Jeremy M. Bohl scite author profile

The retina and the olfactory bulb are the gateways to the visual and olfactory systems, respectively, similarly using neural networks to initiate sensory signal processing. Sensory receptors receive signals that are transmitted to neural networks before projecting to primary cortices. These networks filter sensory signals based on their unique features and adjust their sensitivities by gain control systems. Interestingly, dopamine modulates sensory signal transduction in both systems. In the retina, dopamine adjusts the retinal network for daylight conditions ("light adaptation"). In the olfactory system, dopamine mediates lateral inhibition between the glomeruli, resulting in odorant signal decorrelation and discrimination. While dopamine is essential for signal discrimination in the olfactory system, it is not understood whether dopamine has similar roles in visual signal processing in the retina.
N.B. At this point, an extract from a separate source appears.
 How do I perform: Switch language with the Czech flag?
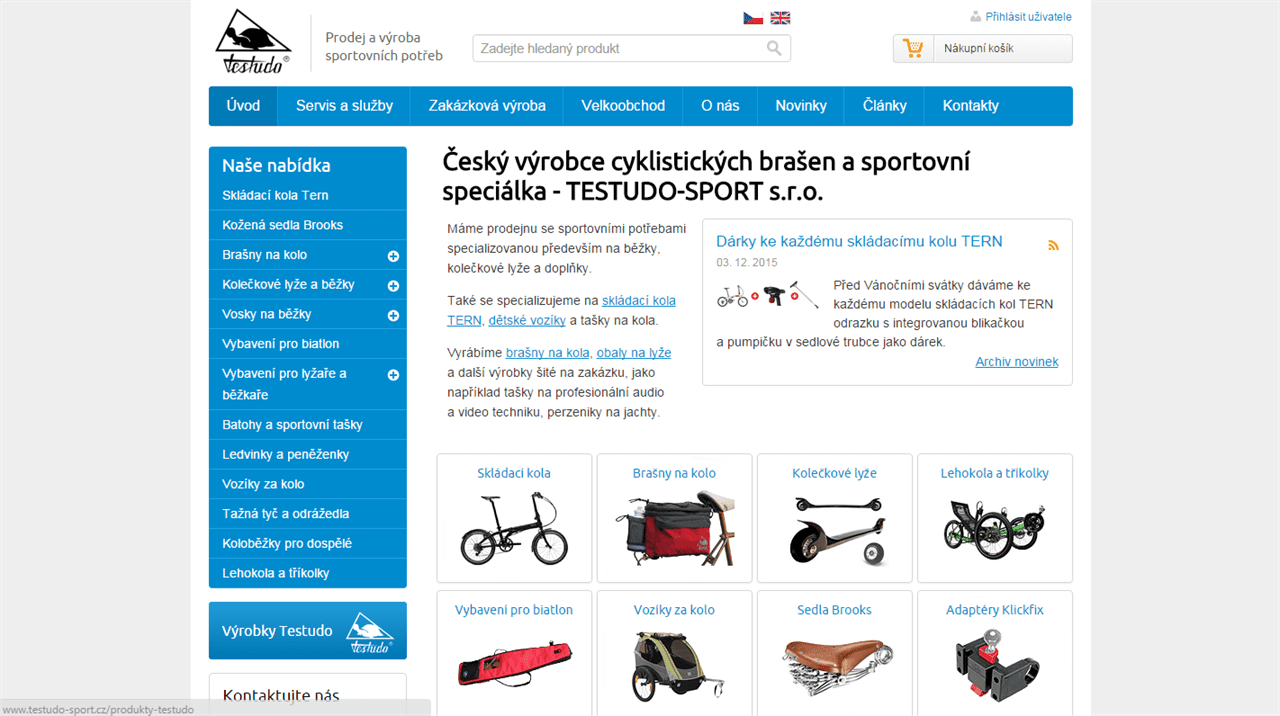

To elucidate dopaminergic effects on visual processing, we conducted patch-clamp recording from second-order retinal bipolar cells, which exhibit multiple types that can convey different temporal features of light. We recorded excitatory postsynaptic potentials (EPSPs) evoked by various frequencies of sinusoidal light in the absence and presence of a dopamine receptor 1 (D 1 R) agonist or antagonist. Application of a D 1 R agonist, SKF-38393, shifted the peak temporal responses toward higher frequencies in a subset of bipolar cells. In contrast, a D 1 R antagonist, SCH-23390, reversed the effects of SKF on these types of bipolar cells. To examine the mechanism of dopaminergic modulation, we recorded voltage-gated currents, hyperpolarizationactivated cyclic nucleotide-gated (HCN) channels, and low-voltage activated (LVA) Ca 2+ channels. SKF modulated HCN and LVA currents, suggesting that these channels are the target of D 1 R signaling to modulate visual signaling in these bipolar cells. Taken together, we found that dopamine modulates the temporal tuning of a subset of retinal bipolar cells. Consequently, we determined that dopamine plays a role in visual signal processing, which is similar to its role in signal decorrelation in the olfactory bulb.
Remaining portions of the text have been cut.